-------- Исходный фрагмент
Литературная сеть — Литературная страничка

Об авторе

Произведения

Памятник нерукотворный

Памятник нерукотворный

6 июня 1799 года родился АЛЕКСАНДР СЕРГЕЕВИЧ ПУШКИН

Поэту — 205


НЕ ОЧЕНЬ ЮБИЛЕЙНАЯ ДАТА

(Дожить бы до юбилея)

Высказываться о Пушкине — значит, каждый раз говорить о всех и за всех, кто из свобод, возможностей, обязанностей и прав, имеющих особые взаимоотношения с литературой и литературным трудом, а именно: верить, радоваться, огорчаться, надеяться, любить, страдать, принимать, отвергать, читать, думать, писать, сочинять, служить высоким идеалам, — хотя бы пару-тройку исполняет по-русски. И наоборот: упоминание о любом из русскоязычных авторов послепушкинских времен, талантливом и неповторимом, так или иначе, приводит к неиссякающим истокам, к Пушкину, к этому солнцу российской и мировой литературы.

Говорить о Пушкине, своем понимании его творчества и внутреннем родстве с ним — ответственность неимоверная.

205 — дата, конечно, не очень юбилейная, не 250 и даже не 225. Но ведь по большому счету это не имеет значения. Ни для Пушкина, ни для почитателей его таланта и творчества. Тем более что человеку, пребывающему по эту сторону от пролегающей между двумя мирами черты, не дано знать, что с ним будет в следующий миг — час, день, неделю: до ближайшего пушкинского юбилея, кратного четверти века (система исчисления, пользующаяся наибольшим признанием в осуществлении особого рода оценок и празднований) еще дожить надо. Хотелось бы, конечно. А не удастся — тоже не велика беда. Да хотя бы в том смысле, что я уже был свидетелем трех юбилеев Поэта: есть, чем гордиться, есть, за что благодарить Бога и судьбу. Правда, пушкинского 150-летия я не помню: тогда я пребывал в том счастливом возрасте, когда в буквальном смысле под стол пешком ходят. Зато спустя четверть века, во времена следующего юбилея, Поэт был моим кумиром, богом литературы, самым близким другом. О чем и можно прочитать в приводимой ниже главе романа.

А очень красивая дата прошла для меня незаметно. Стыдно, ужасно, непостижимо, но в июне 1999-го я даже не вспомнил, что Александру Сергеевичу — 200! Как могло такое случиться? Сам ли я, метавшийся в поисках средств к существованию, повинен в том? Или политический режим и правители, доведшие страну и большую часть его населения до нищеты и прозябания, когда даже литераторам не до литературы и даже не до Пушкина? А может, наши средства массовой информации, которые то безалаберно скучны, то безоглядно примитивны, то беспардонно лживы?

Скорее всего, есть доля вины и моей, и “отцов” нации, и масс-медиа.

Что касается последнего фактора, то, с позволения сказать, легитимные СМИ в условиях посткоммунистического режима иными и быть не могут, коли во главе страны, возникшей вдруг из одного из 15-ти осколков бывшей империи, вот уже 13 лет пребывает один из бывших верных ленинцев. Который до своего президентства успел побывать в первых секретарях обкома, а затем — и ЦК Компартии Узбекистана. Которому, как яблоку от яблони, было дано упасть лишь рядом с породившей и вскормившей его брежневской системой, являвшейся — по внутренней сути, а не внешними различиями! — закономерной наследницей своих предшественниц: хрущевской, сталинской, продразверсточной.
----------------
- **Письменное задание 1**: Изложите фрагмент о Пушкине в двух предложениях.
-------- Предоставленные записи
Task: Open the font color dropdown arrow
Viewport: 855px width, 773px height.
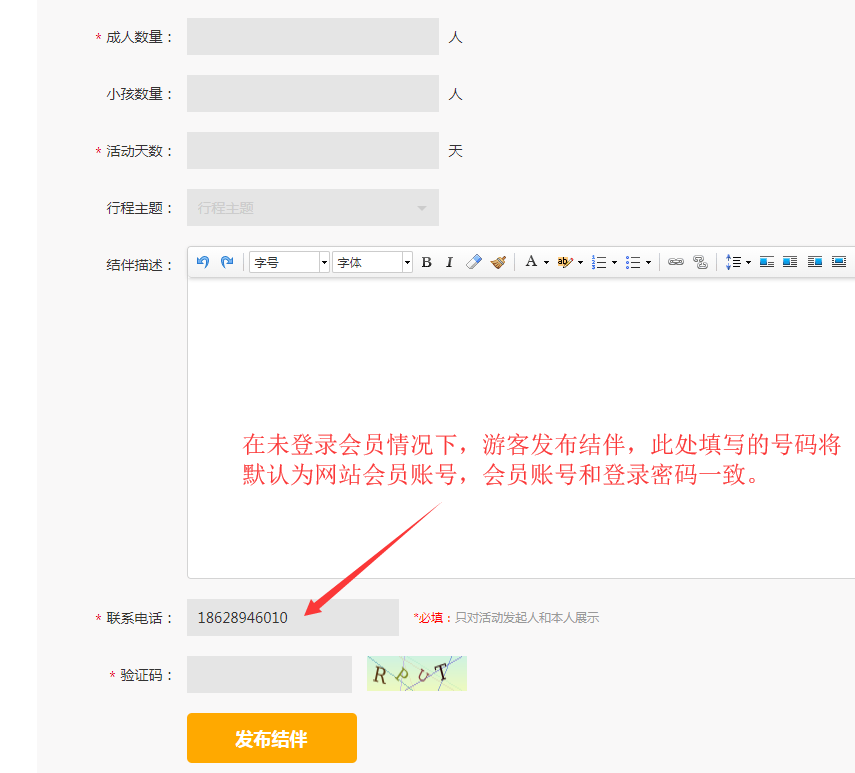Action: coord(546,263)
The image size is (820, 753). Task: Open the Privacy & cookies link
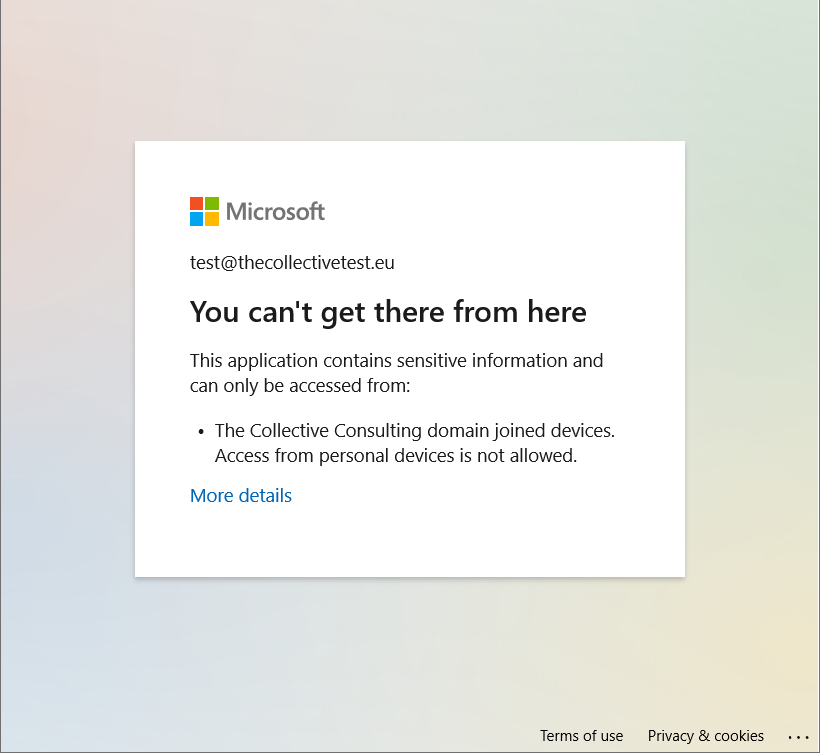(x=705, y=736)
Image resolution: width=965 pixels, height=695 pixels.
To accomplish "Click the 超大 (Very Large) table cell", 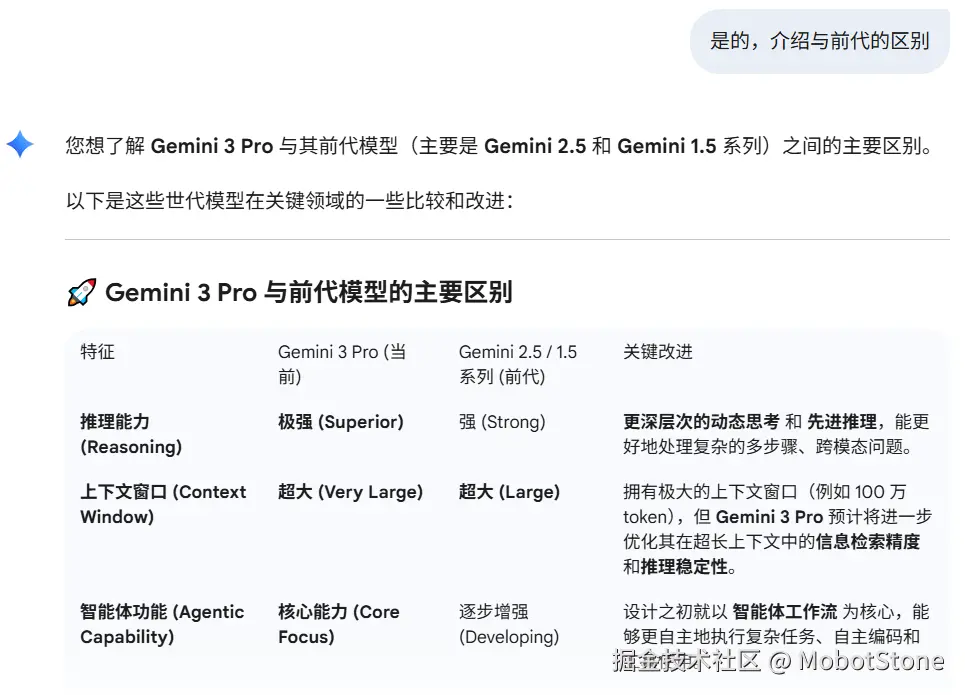I will 350,492.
----------------
- **Письменное задание 2**: Извлеките из записей все строки, где встречается слово «width».

- **Письменный ответ 1**: Говорить о Пушкине, по мысли автора, означает неимоверную ответственность, а 205 лет — дата не очень юбилейная, хотя по большому счету это не имеет значения. В июне 1999 года двухсотлетие Поэта прошло для автора незаметно, и доля вины в этом, по его мнению, лежит на нем самом, на «отцах» нации и на масс-медиа.

- **Письменный ответ 2**:
Viewport: 855px width, 773px height.
Image resolution: width=965 pixels, height=695 pixels.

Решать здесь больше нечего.